* Your tasks *
[1] According to the blog excerpt, what age did Van turn?
[2] Reproduce the blog excerpt word for word, from "3. Today I went" up to and including "love Jr. High.".
-- Text segment start --
2. Did I tell you all my visiting teacher asked, "so they are still going to let you stay in the ward, even though you are 30".... what kind of question is that (ok maybe legit, but no one asks it, well I probably would have if I had to visit an oldie when I was 12).

3. Today I went back to Brimhall on my prep. to meet with another teacher. I got caught in the hallway during passing periods. All my students had such different reactions. Some wanted hugs, others ignored me and looked the other way. The high-five was resurected. Most wondered, how Iceland was, or if I was loving life in Canada. I got sick of correcting them so I was like. "Iceland changed my Life" or "I am going back to Alberta to marry my fiance", they loved it.... everyone wants a 7th grade teacher that got out of dodge and is making life happen. Maybe I ought to live up to the facade. Anyways, sweet Elide said, "miss goodman, i need to add you to my myspace, will you let me"... oh i love Jr. High.

Monday, November 26, 2007

Off the Wagon.... but not off the wagon trail?

Van turned 16. Texas Road house. Sunday Luke and Dad endulge in the last of the leftovers. Jodi stands alone in rawsome land. Only veggie shake, and raw trail mix for the day's sustenance. Not strong enough to resist baby cow (aka hamburger). Date tomorrow with kid from Seattle. He wants wings. I said, OK. Regretting my weak moment. At least now i can eat a Banzi Burger... and get off the depression train.

Saturday, November 24, 2007

ARRRR. Rawesome Update.
-- Text segment end --
-- Given material start --
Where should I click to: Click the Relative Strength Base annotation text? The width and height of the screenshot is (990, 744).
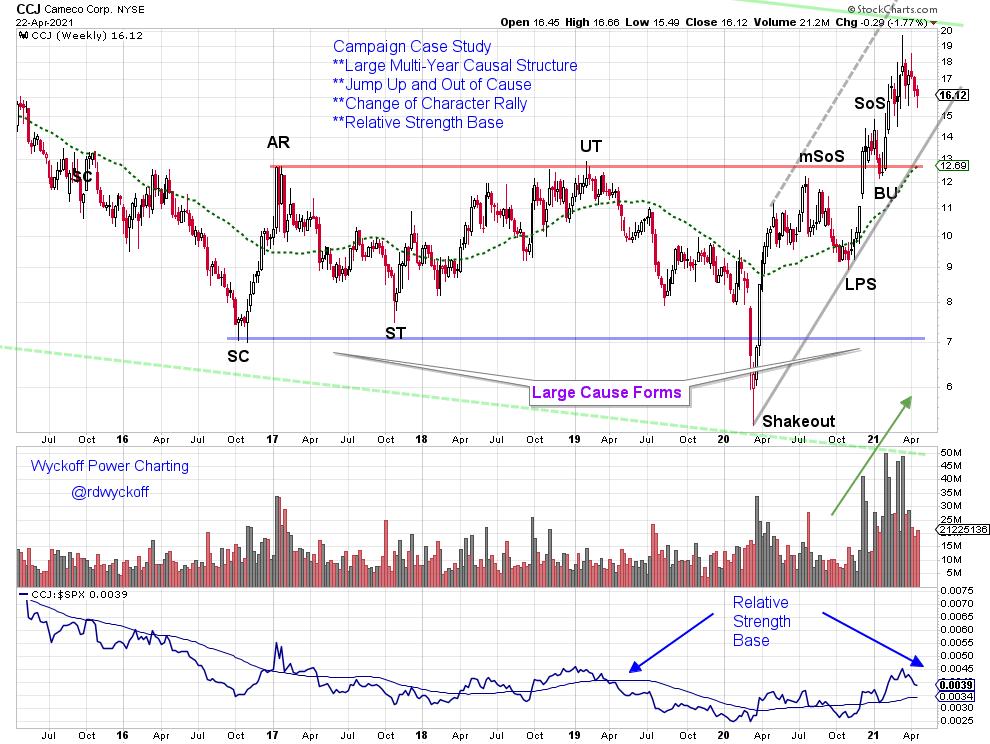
-- Given material end --
* Solutions by task *
[1] Van turned 16.

[2]
3. Today I went back to Brimhall on my prep. to meet with another teacher. I got caught in the hallway during passing periods. All my students had such different reactions. Some wanted hugs, others ignored me and looked the other way. The high-five was resurected. Most wondered, how Iceland was, or if I was loving life in Canada. I got sick of correcting them so I was like. "Iceland changed my Life" or "I am going back to Alberta to marry my fiance", they loved it.... everyone wants a 7th grade teacher that got out of dodge and is making life happen. Maybe I ought to live up to the facade. Anyways, sweet Elide said, "miss goodman, i need to add you to my myspace, will you let me"... oh i love Jr. High.